WORK TO COMPLETE —
(1) In the discussion of money supply and inflation, by what factor did the M1 money stock rise from 1959 through 2008?
(2) Reproduce the passage of the discussion of money supply and inflation between "Whilst adjusting my" and "is causation there?", inclusive, word for word.

On the other hand, plot absolute values of M2 and CPI over a few decades, and the correlation is excellent.

During the 50 years from 1959 through 2008, the M1 money stock rose by a factor of 11, while the CPI rose by a factor of 7. Why else did this explosion of prices, which distinguishes the 20th century from all other centuries in history, occur?

The burden is on those who claim expansion of the money stock didn’t cause the Great Inflation to show what DID cause it.

1. Philip Pilkington

My data is monthly calculated at annual rate of change.

If you think plotting two increasing variables against each other measured in different terms (dollars and an index set to somewhere around 2000=100) is evidence of a correlation I cannot help you.

1. washunate

So to clarify, are you denying that dollar prices have increased significantly, or are you suggesting that something other than printing dollars is responsible?

2. Jim Haygood

Dwyer and Hafer examined IMF data for eighty countries. They found:

‘Correlations between inflation and the growth of money relative to income are 0.92 for 1987-92 and 0.84 for 1992-97. The correlation between changes in inflation and changes in the growth of money relative to income [between the two 5-year periods] is a slightly lower 0.78.’

http://www.frbatlanta.org/filelegacydocs/dwyhaf.pdf

1. Ben Johannson

That’s because the authors estimate changes in price level by a ratio of nominal to real income, rather than actually looking at prices. Now put your thinking cap on and ask yourself about causation in an economy with an endogenous money supply.

1. elbridge

Whilst adjusting my cap, I kept thinking about ‘causation’ and an endogenous monied economy, but I couldn’t help also thinking about the data, and the overall correlation in the Atlanta fed data and there being nothing said about ‘causation’.
So, why exactly, should we be thinking about credit-monied causation, and what is causation there?
There is still correlation at the cumulative level.
But, certainly, the monetarists are wrong.
The data prove that.

1. elbridge

Got it. You have no reason to raise ‘causation’ as an economic phenom, but, presenting it here confuses the data that correlates money supply and overall prices.
Well done.
Was not the purpose of this posting and your comment to cast broad aspersions on that ‘hoary old myth’ of ‘monetarism, by somehow disproving the Quantity Theory’s underlying, and related, equation of exchange.

SOURCE DATA —
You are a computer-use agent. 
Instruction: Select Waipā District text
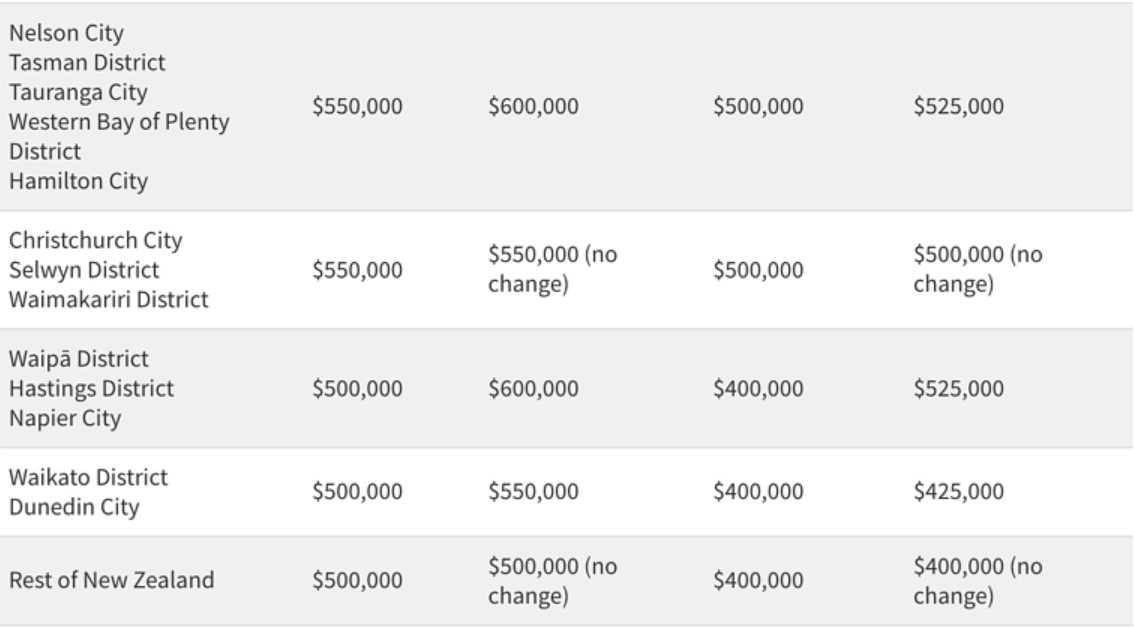(79, 359)
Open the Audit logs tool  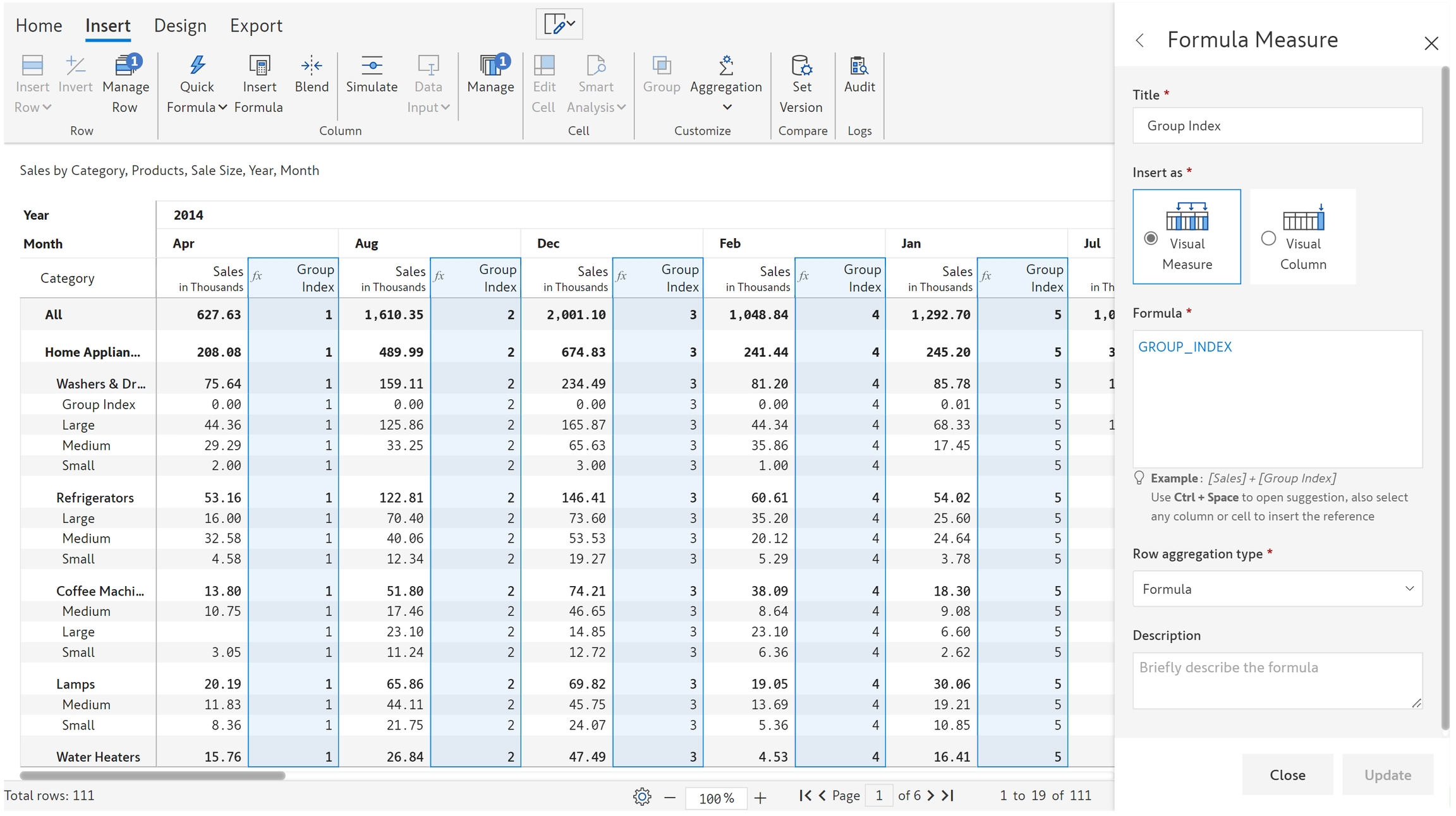(859, 66)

RESULTS IN ORDER —
(1) By a factor of 11.

(2)
Whilst adjusting my cap, I kept thinking about ‘causation’ and an endogenous monied economy, but I couldn’t help also thinking about the data, and the overall correlation in the Atlanta fed data and there being nothing said about ‘causation’.
So, why exactly, should we be thinking about credit-monied causation, and what is causation there?